Entonces sacó una mano de abajo de las frazadas y buscó la boca de Pedro, que todavía miraba por la ventana, de espaldas, para callarla. Después la mano se convirtió en una araña o un ciempiés que empezó a bajar por su cuerpo y cuando llegó a donde quería se convirtió en otro tipo de bicho, uno fuerte, torpe y hambriento, como un tigre cachorro, que jugó con él hasta excitarlo. Tenía quince años y esta era una de las cosas que había aprendido a hacer con destreza, como si de ello dependiera su supervivencia. No sabía si lo mismo que funcionaba con Pedro funcionaría con otro. En su mente eran una serie de procedimientos, como una combinación de botones que desencadenaban una reacción voluptuosa en él y, por ende, y sólo por esto, en ella. Todavía no había descubierto los pasos para una satisfacción propia. El cuerpo de Pedro era una de las cosas que terminaba deslizando hacia el punto ciego. Había perfeccionado una habilidad extra que consistía en no mirarlo del todo cuando lo tenía desnudo, en frente. Una especie de intuición sobre lo tolerable para la red mental que, hasta ahora, había logrado tejer. De hecho, si cerraba los ojos e intentaba evocarlo en su mente, le era imposible recordarlo completo. Le amputaba partes y sólo podía retener detalles inofensivos, como la constelación de lunares en el hombro o la punta de flecha que dibujaba su pelo corto sobre la nuca.
Pedro, por fin, se acostó al lado de ella, una parte del cuerpo en el colchón y otra en el piso.
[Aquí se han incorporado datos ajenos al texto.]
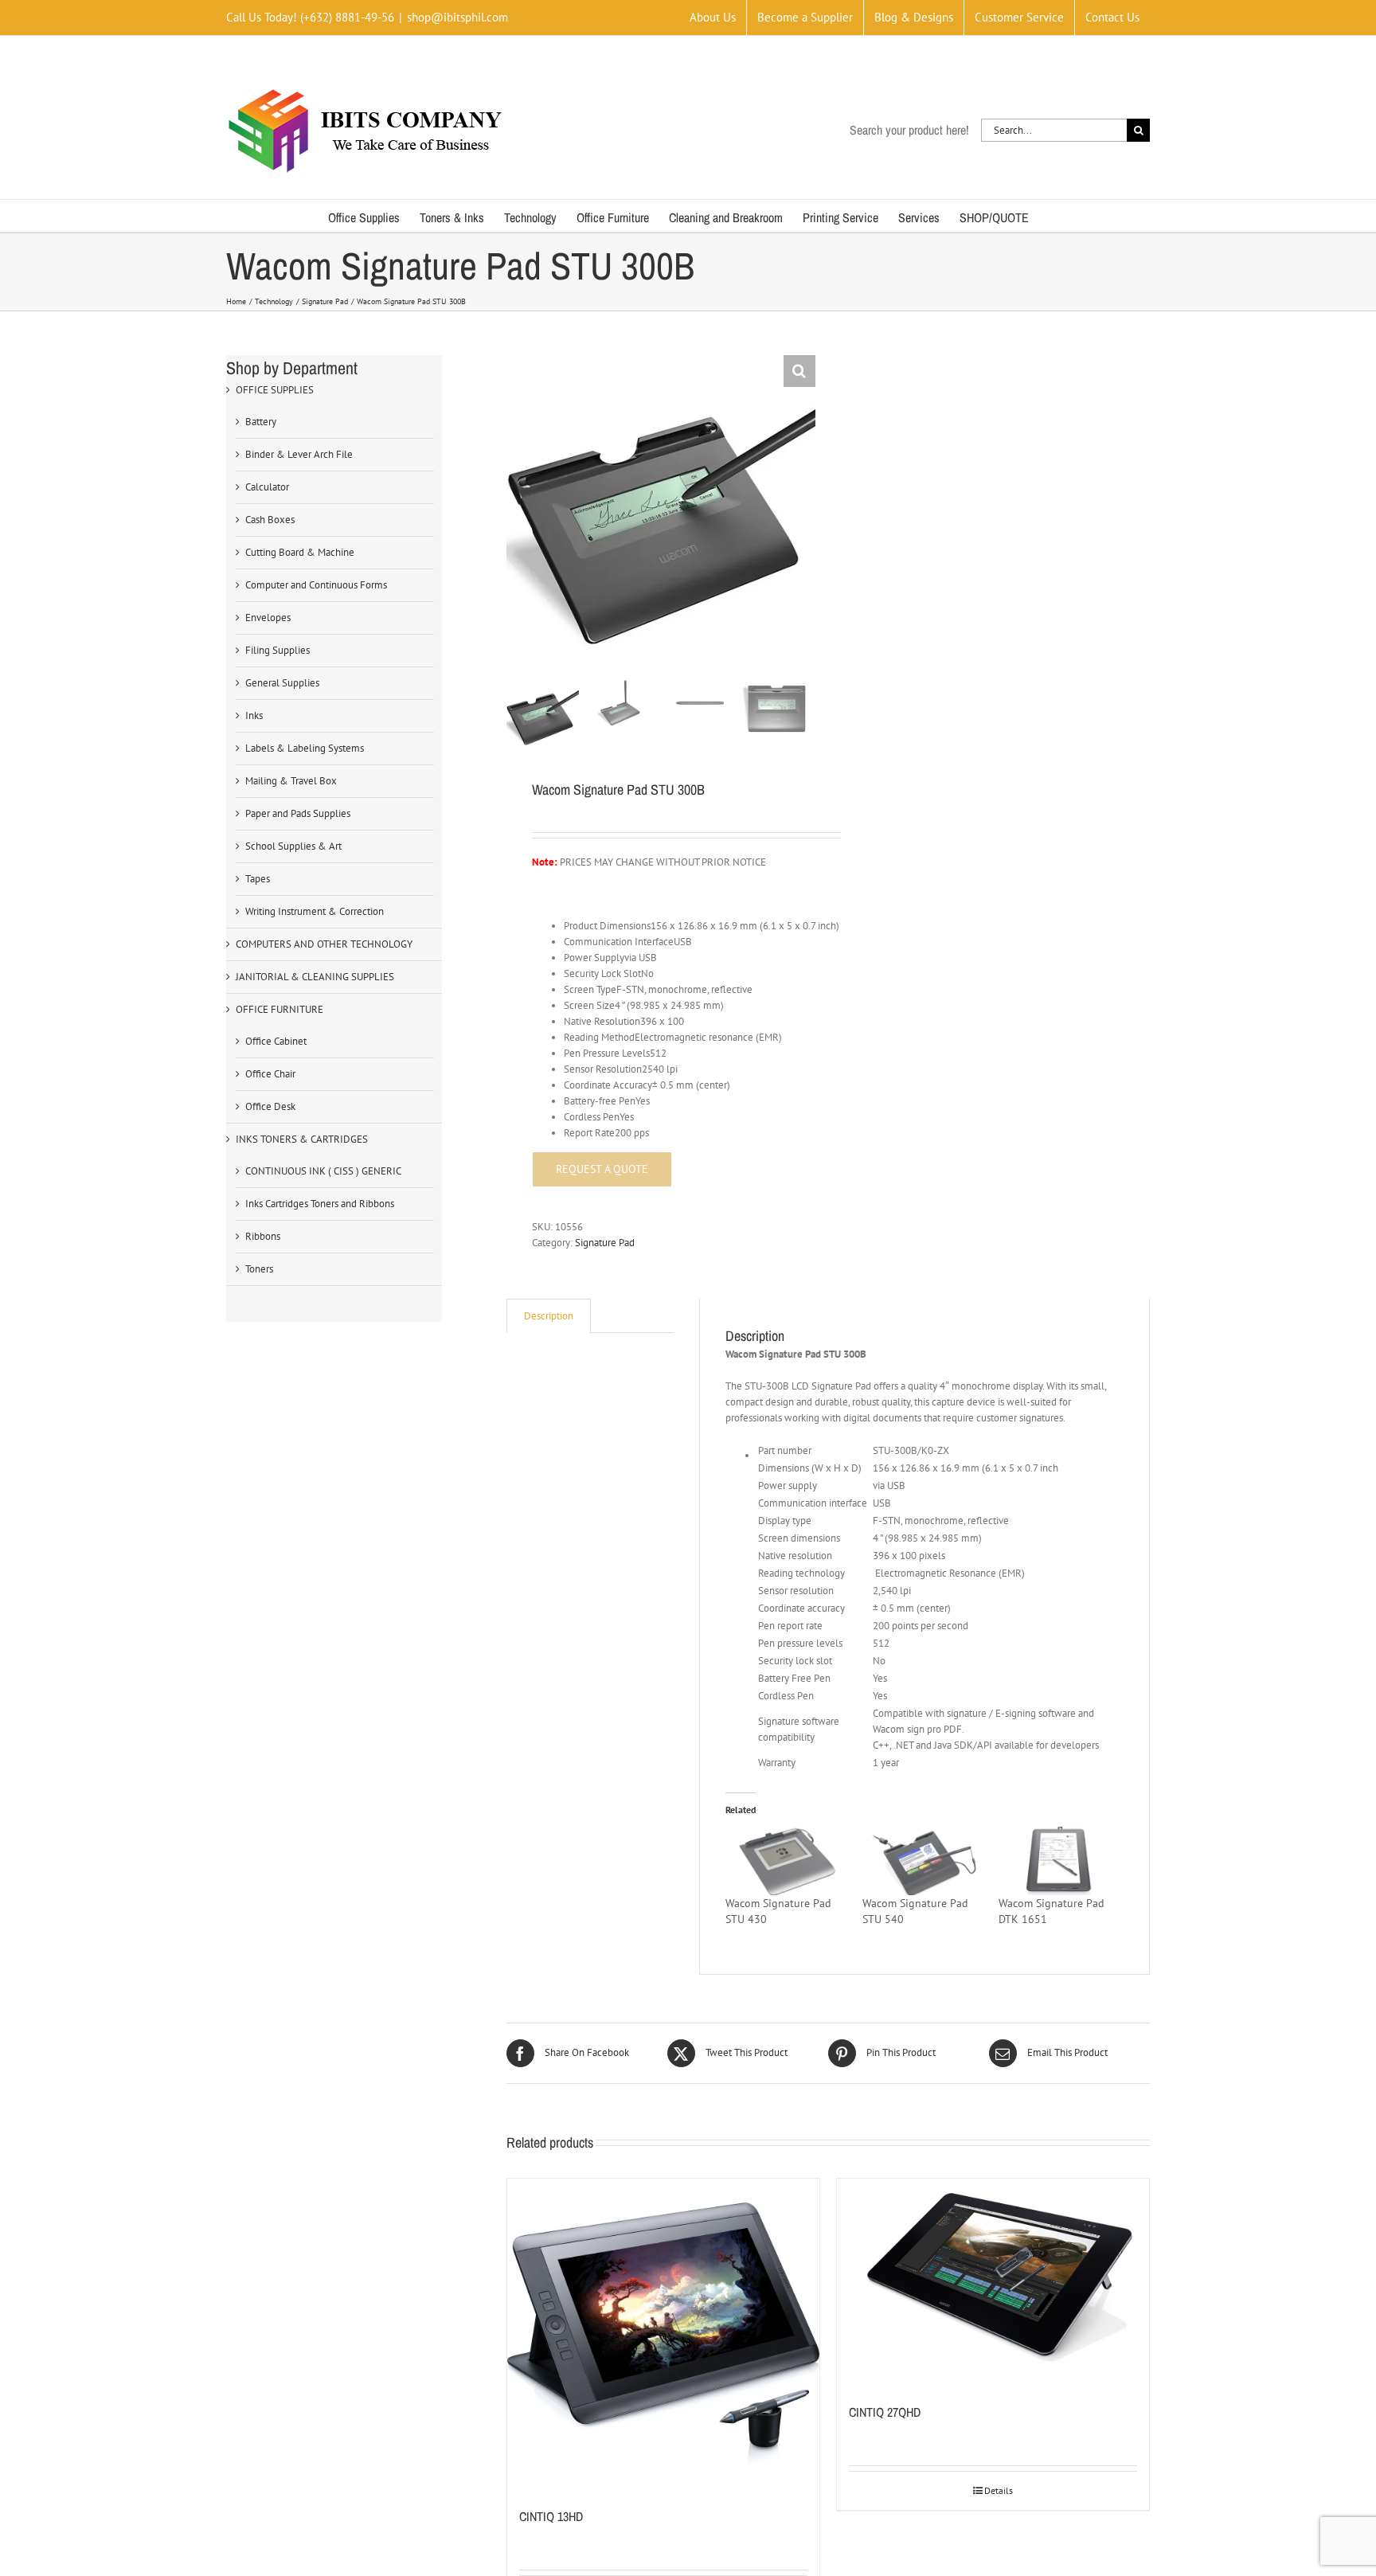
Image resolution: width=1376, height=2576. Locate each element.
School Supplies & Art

Tampoco en el piso hubiera habido mucho lugar para los dos, la habitación no era más grande que el baño de la casa de algunas de sus compañeras. De hecho el baño era un cubículo sin puerta, separado de la mesa donde desayunaban por una cortina hecha de tiras de plástico, como las de las carnicerías. Sonia dudó que la promesa dilatada de su sexualidad tuviera ya algún poder sobre él.
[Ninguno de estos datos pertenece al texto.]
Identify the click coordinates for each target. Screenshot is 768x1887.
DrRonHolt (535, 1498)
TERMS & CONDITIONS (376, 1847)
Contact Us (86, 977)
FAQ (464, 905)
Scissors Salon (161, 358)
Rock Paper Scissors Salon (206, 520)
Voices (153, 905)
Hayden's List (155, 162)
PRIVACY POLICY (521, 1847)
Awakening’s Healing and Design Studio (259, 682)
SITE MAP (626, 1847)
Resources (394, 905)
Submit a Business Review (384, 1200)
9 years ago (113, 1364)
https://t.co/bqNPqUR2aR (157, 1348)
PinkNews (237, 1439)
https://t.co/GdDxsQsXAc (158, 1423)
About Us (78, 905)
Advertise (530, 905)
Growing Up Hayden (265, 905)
La juventud es un cofre que brilla, pero eso no debe confundirse con un tesoro abundante, había dicho Nelly una vez que se cruzaron y Pedro la presentó.
Ella es Sonia, mi angelito, había dicho. Y Nelly la había mirado con los ojos achinados, levantando la cabeza que su cuerpo chueco y encorvado dejaba apuntando al suelo. Después había dicho eso.
Sonia cerró los ojos, su mano traspasó el obstáculo de la tela y se encontró con la piel. Iba a empezar la serie de pasos ya conocidos, pero antes, con la otra mano, estiró su bombacha para abajo y la terminó de arrancar con los pies. Corrió las frazadas de encima de su cuerpo y esperó así, quieta y disponible, como una bolsa de caramelos abierta sobre la mesa.
Pedro la miró a los ojos con la cara inclinada, igual que se mira a un pájaro exótico herido en el suelo. Con compasión, con tristeza, con confusión por tanta belleza desprotegida. Con ganas de recogerlo y estrangularlo por igual. Estaba tardando demasiado.
Afuera, Nelly desenterraba algo de entre sus plantas, un pedazo de balde o una remera vieja, el sonido de la pala tenía el ritmo de un segundero, las lombrices alrededor bailaban retorcidas con el temblor del suelo, que retumbaba y hacía eco hasta el centro rabioso de la tierra.